By Akash Sriram
(Reuters) -Electric vehicle startup Lordstown Motors Corp said on Monday it plans to sell its first 500 Endurance electric pickup trucks this year even as expenses related to the launch surged in the fourth quarter, sending its shares down 16%.
The company, when it went public under the previous management, had previously forecast sales of about 32,000 vehicles in the first full year of production.
Goldman Sachs analyst Mark Delaney said the target of 500 cars was “well below” Street estimates and had based his revenue estimates based on 2,250 deliveries in 2022 and 10,000 units in 2023.
The Ohio-based startup had delayed the launch of the new electric truck by three months due to supply-chain issues and has never sold a vehicle and did not record any revenue in the fourth quarter.
Legacy automakers have made a drastic shift to focus on electric cars as demand increases, while startup companies are gearing for new launches this year, making competition more intense as they try to take on industry leader Tesla Inc
Lordstown is spending heavily to launch its first truck that will rival with Ford and General Motor’s new electric trucks, also expected to hit the market this year. It expects to increase production five-fold by 2023.

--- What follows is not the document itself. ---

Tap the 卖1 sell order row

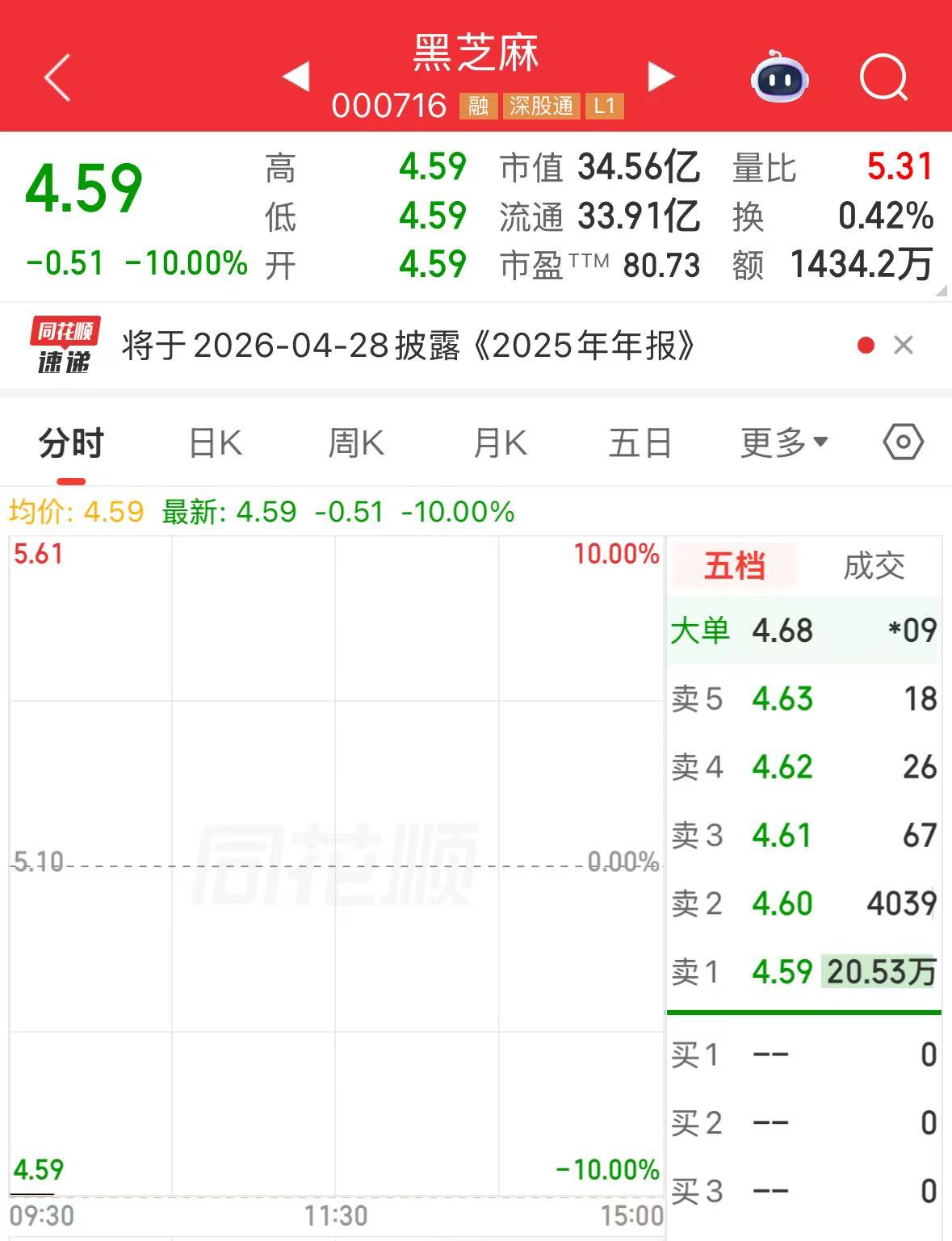[803, 971]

The company’s Chief Executive Officer Dan Ninivaggi said the cost of materials and components at launch will be significantly higher than the vehicle’s anticipated selling price but would improve over time.
For the fourth quarter, net loss widened to $81.2 million as it incurred a total of $115 million in expenses, some related to the commercial launch of Endurance.
Lordstown is also in discussions with Taiwanese technology company Foxconn Technology Co to develop vehicles and has considered alternatives to raise capital for the partnership.